Task to complete = An exact transcription is needed, starting at the line containing "The height and width of the screenshot is (287, 525)." and running through the last line of the records, with every picture left out.

(Screenshot grounding data)
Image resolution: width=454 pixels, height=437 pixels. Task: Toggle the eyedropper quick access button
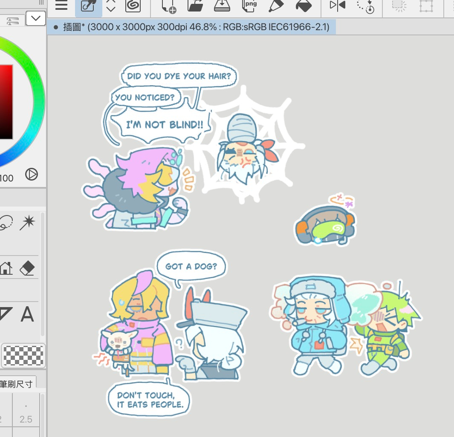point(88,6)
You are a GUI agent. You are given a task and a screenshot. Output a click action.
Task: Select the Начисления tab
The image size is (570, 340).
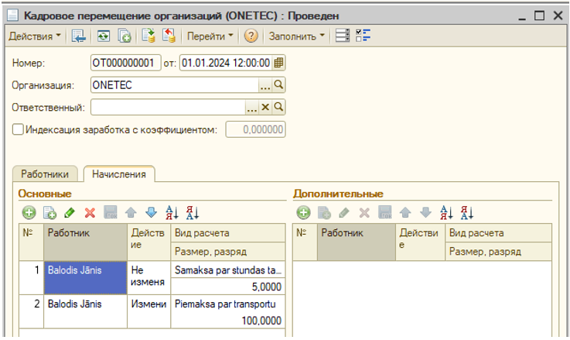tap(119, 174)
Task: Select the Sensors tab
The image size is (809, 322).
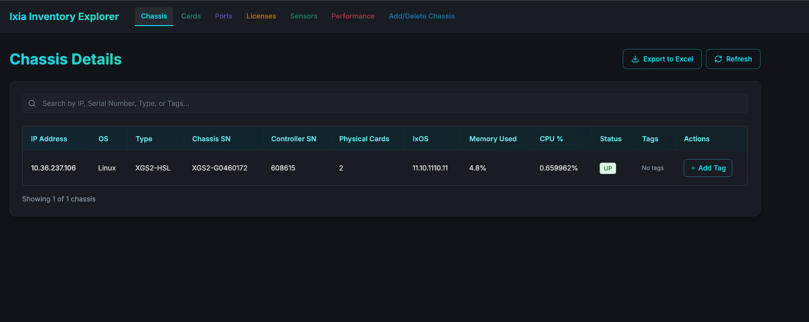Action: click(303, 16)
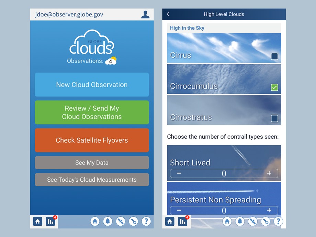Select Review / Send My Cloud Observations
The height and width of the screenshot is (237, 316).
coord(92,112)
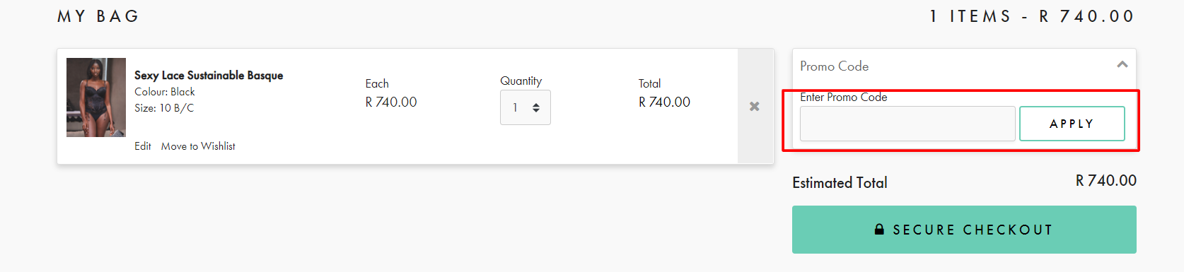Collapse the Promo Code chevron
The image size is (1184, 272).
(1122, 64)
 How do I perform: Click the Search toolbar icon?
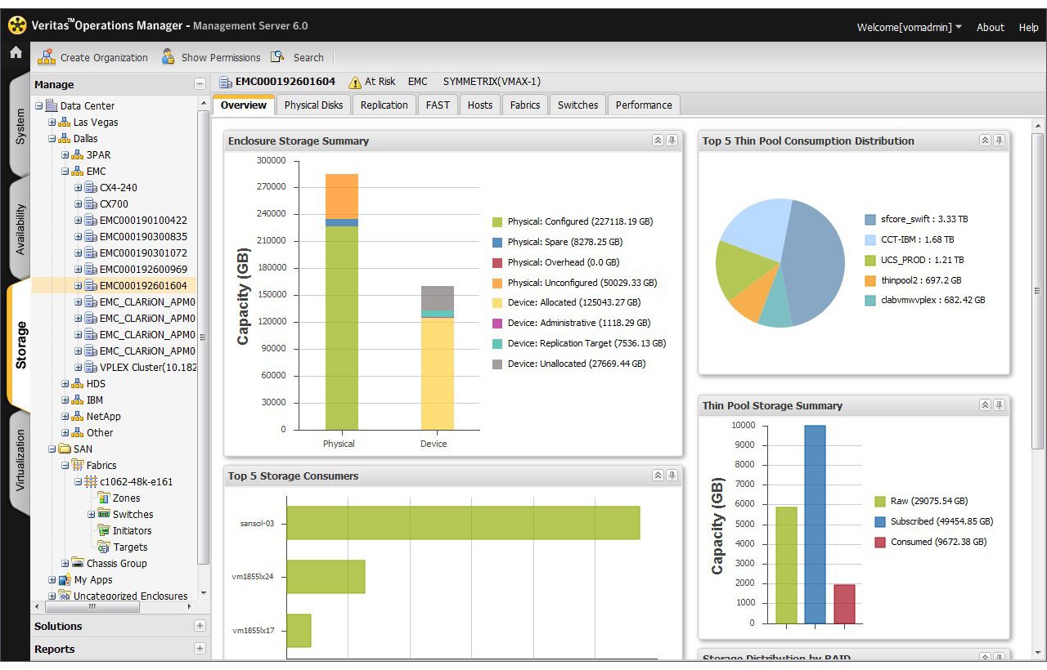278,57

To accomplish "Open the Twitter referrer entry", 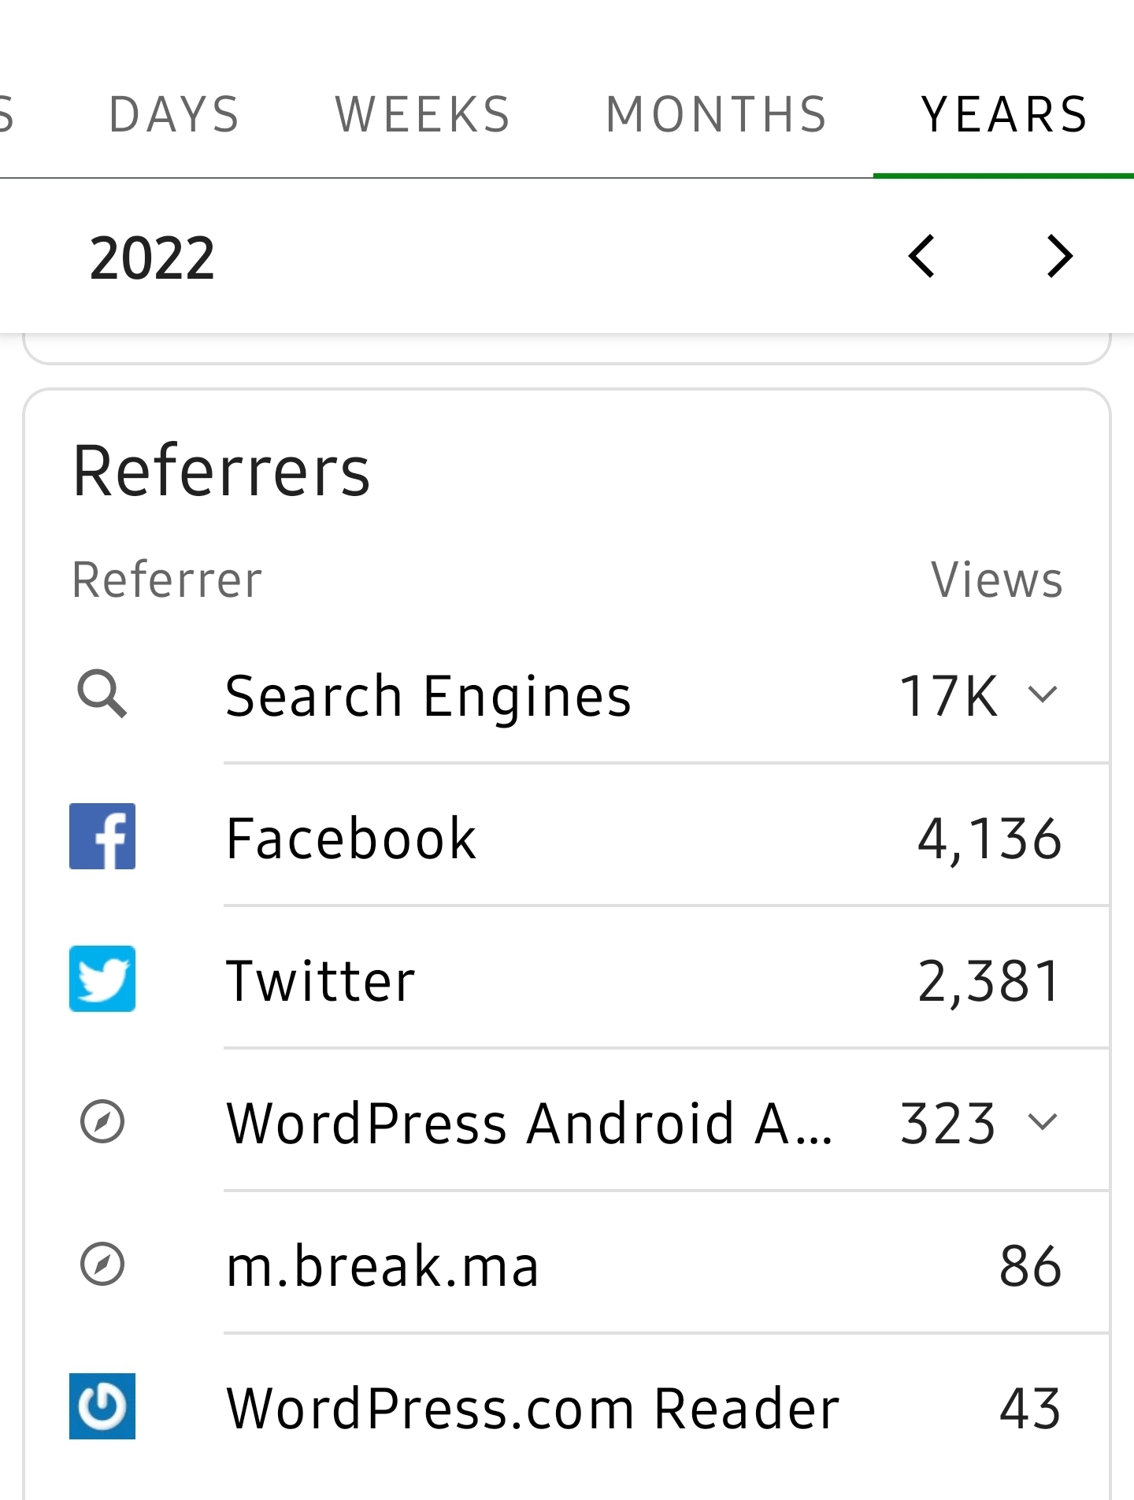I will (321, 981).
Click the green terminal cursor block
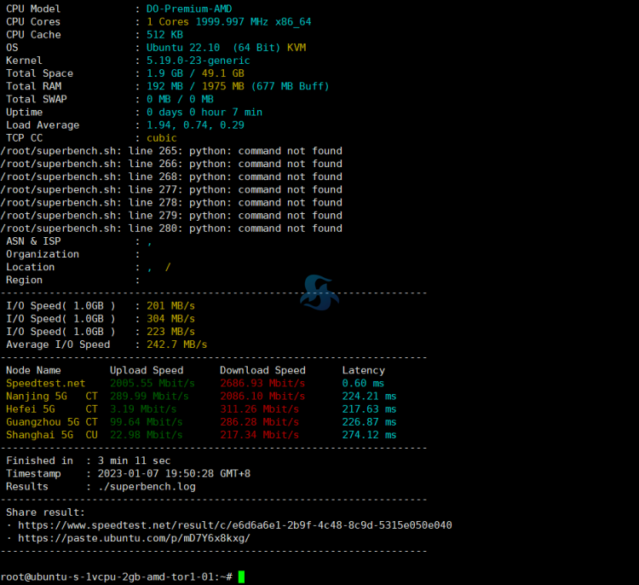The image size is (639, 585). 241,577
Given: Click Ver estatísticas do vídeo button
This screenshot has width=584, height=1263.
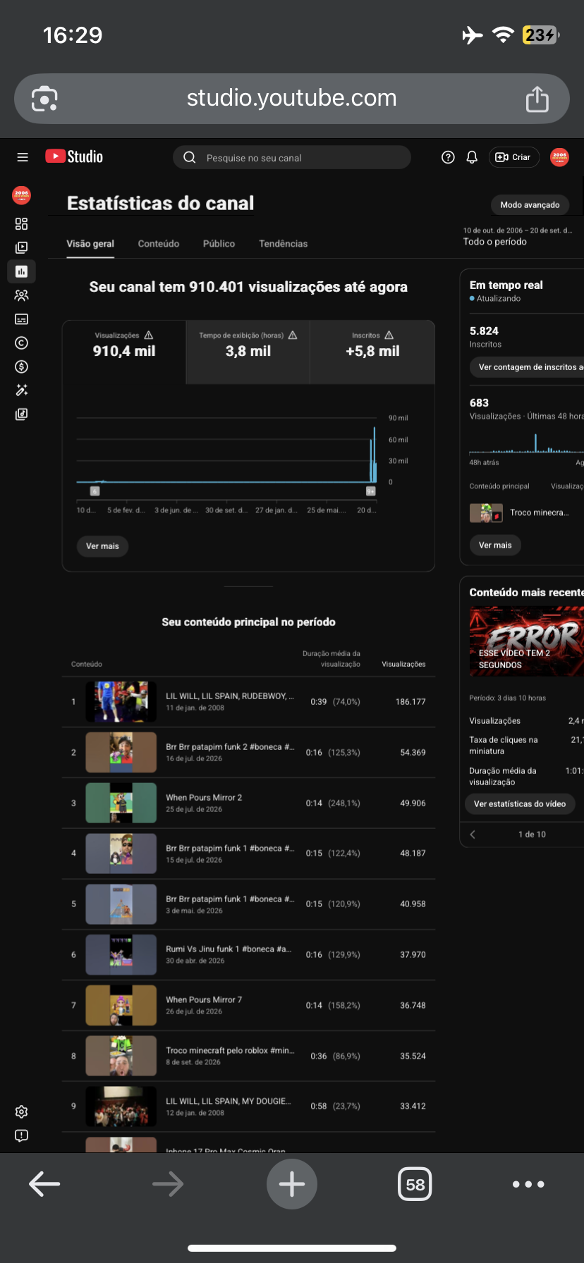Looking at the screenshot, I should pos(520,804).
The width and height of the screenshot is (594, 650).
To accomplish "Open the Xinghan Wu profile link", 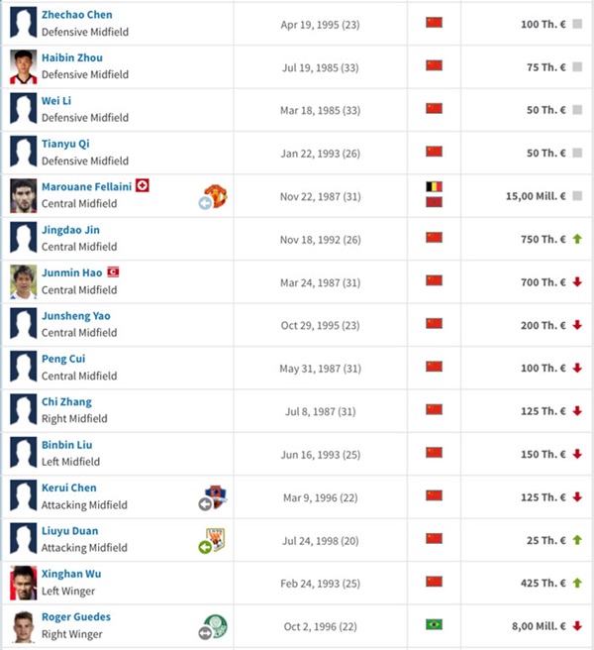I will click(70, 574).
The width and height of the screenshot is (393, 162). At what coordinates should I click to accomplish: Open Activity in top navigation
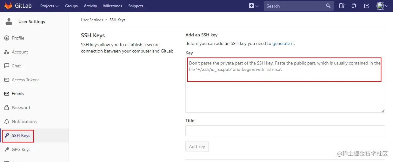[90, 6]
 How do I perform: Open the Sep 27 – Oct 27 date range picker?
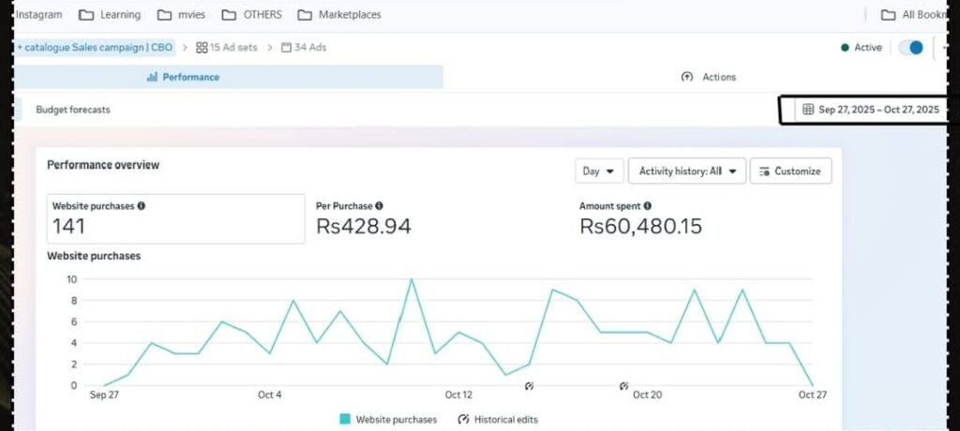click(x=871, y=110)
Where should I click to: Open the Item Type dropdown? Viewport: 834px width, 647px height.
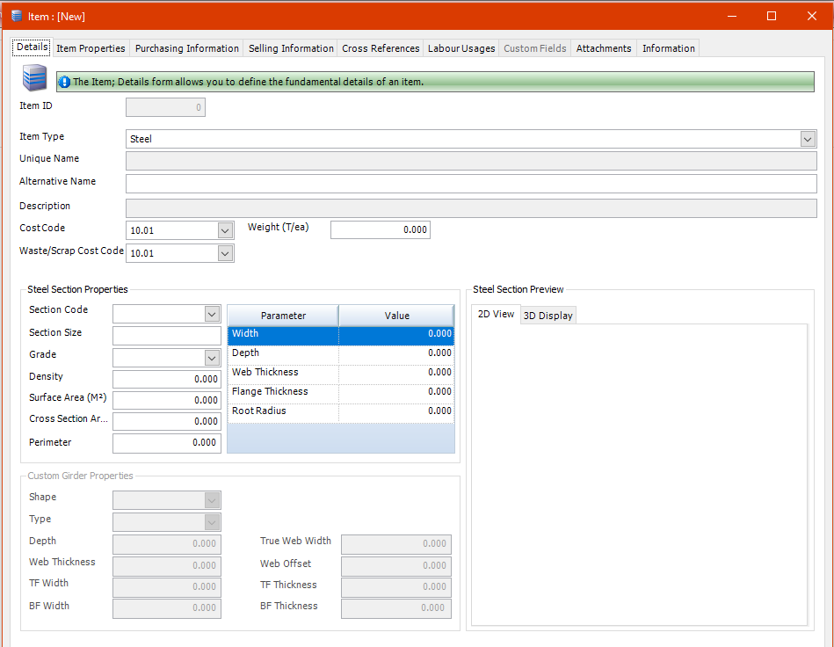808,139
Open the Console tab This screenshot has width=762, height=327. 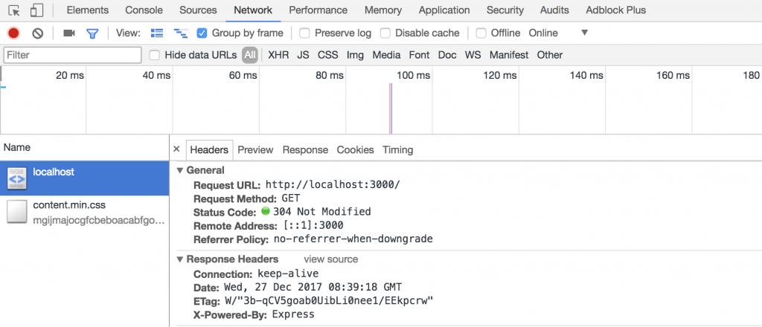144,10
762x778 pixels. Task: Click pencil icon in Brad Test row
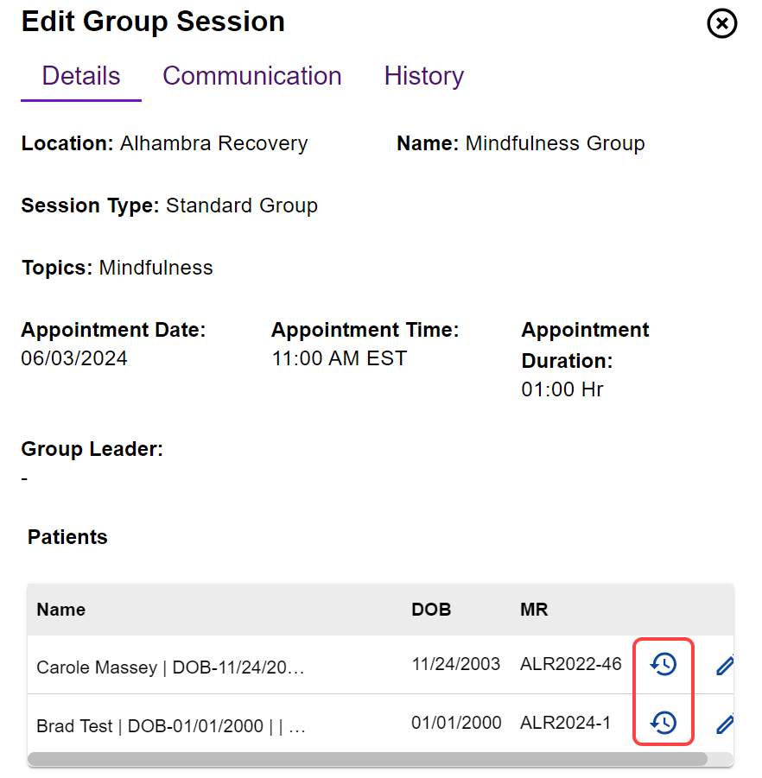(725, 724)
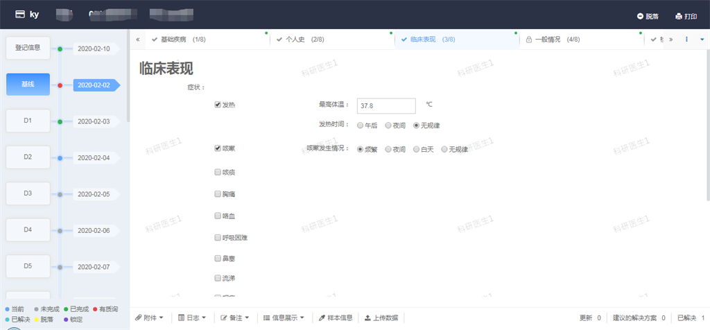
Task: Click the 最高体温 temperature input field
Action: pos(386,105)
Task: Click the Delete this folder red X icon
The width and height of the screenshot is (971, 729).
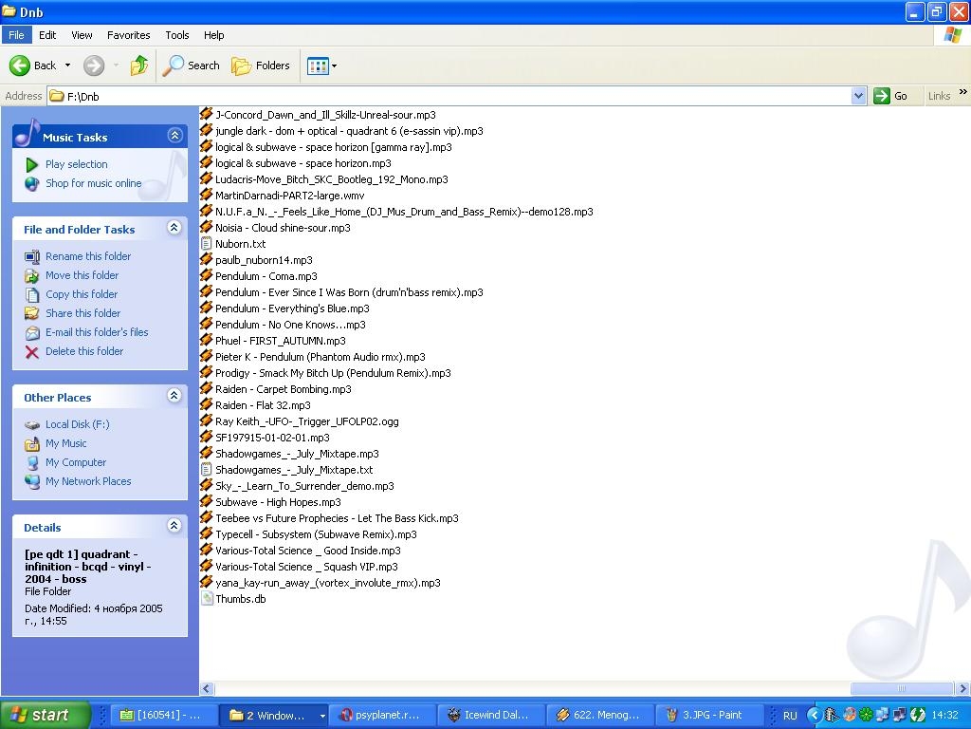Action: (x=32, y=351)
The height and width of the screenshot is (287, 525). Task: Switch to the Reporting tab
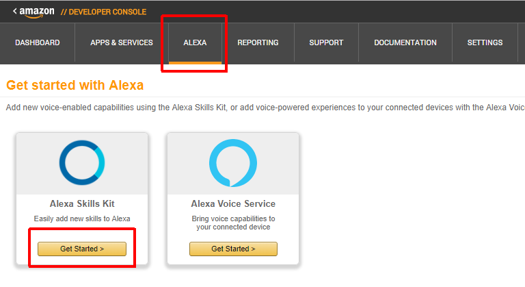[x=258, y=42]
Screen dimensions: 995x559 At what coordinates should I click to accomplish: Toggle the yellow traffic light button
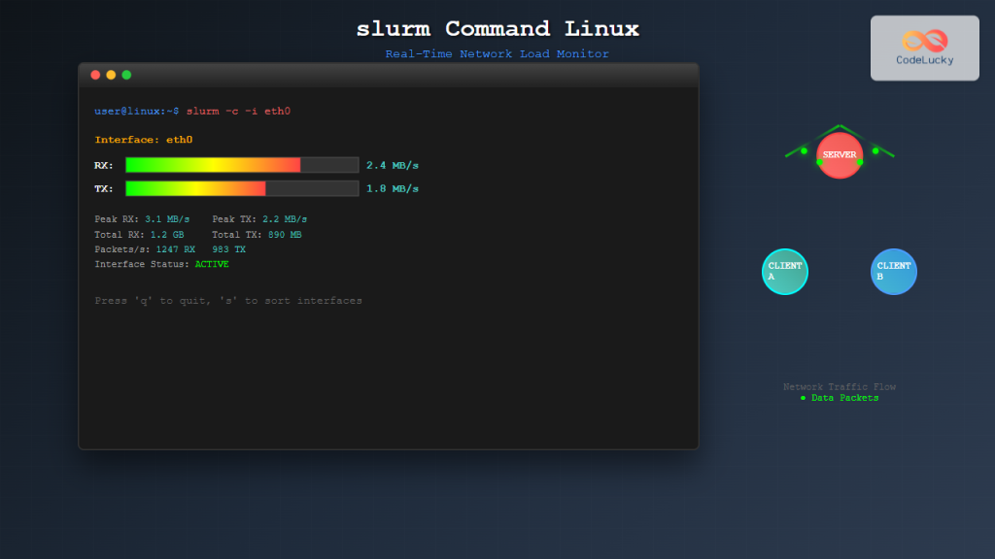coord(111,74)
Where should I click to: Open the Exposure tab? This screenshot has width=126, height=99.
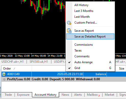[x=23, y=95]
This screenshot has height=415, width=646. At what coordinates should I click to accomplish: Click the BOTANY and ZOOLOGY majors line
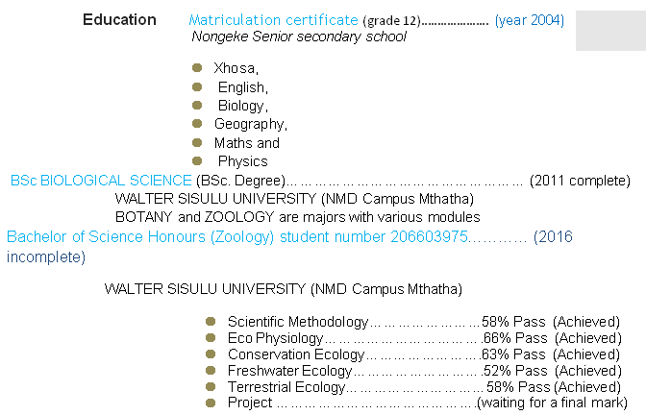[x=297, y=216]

Written answer =
The height and width of the screenshot is (287, 525). Task: Switch to the Reporting tab
[x=258, y=42]
Screen dimensions: 995x559 At what coordinates should I click to accomplish: Toggle the yellow traffic light button
coord(111,74)
Where should I click to: Open the Exposure tab? This screenshot has width=126, height=99.
[x=23, y=95]
This screenshot has height=415, width=646. At what coordinates should I click to accomplish: Click the BOTANY and ZOOLOGY majors line
[x=297, y=216]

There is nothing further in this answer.